I'm working on an app where I need to call one of two data methods based on the generic type of the calling class. For example, if T is of type Foo, I'll call data.GetFoo():
private static List<T> GetObjectList(DateTime mostRecentProcessedReadTime)
{
using (MesReportingDal data = new MesReportingDal())
{
return data.GetFoo(mostRecentProcessedReadTime); // Notice GetFoo()
}
}
And if T is of type Bar, I'll call data.GetBar():
private static List<T> GetObjectList(DateTime mostRecentProcessedReadTime)
{
using (MesReportingDal data = new MesReportingDal())
{
return data.GetBar(mostRecentProcessedReadTime); // Notice GetBar()
}
}
Before now, I only needed one DAL method because all types were retrieved the same way. I now need to call one of two methods, depending on the type of T.

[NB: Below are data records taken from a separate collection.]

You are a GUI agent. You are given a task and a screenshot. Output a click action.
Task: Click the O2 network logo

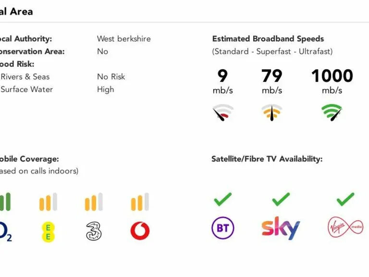5,231
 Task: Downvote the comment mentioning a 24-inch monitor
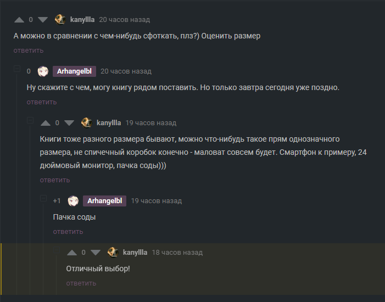pyautogui.click(x=69, y=123)
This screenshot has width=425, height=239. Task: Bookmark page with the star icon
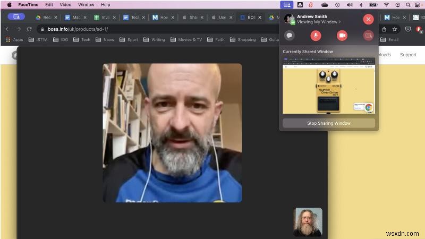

I'm trying to avoid something like this:
private static List<T> GetObjectList(DateTime mostRecentProcessedReadTime)
{
using (MesReportingDal data = new MesReportingDal())
{
if (T is Foo) { return data.GetFoo(mostRecentProcessedReadTime); }
if (T is Bar) { return data.GetBar(mostRecentProcessedReadTime); }
}
}
This violates OCP. Is there an elegant way to handle this, so I can get rid of my if statement?
Edit - This is what the types look like
public partial class Foo1 : IDataEntity { }
public partial class Foo2 : IDataEntity { }
public partial class Bar1 : IDataEntity { }
public partial class Bar2 : IDataEntity { }
These Foos and Bars are the DBML items used with Linq-to-SQL.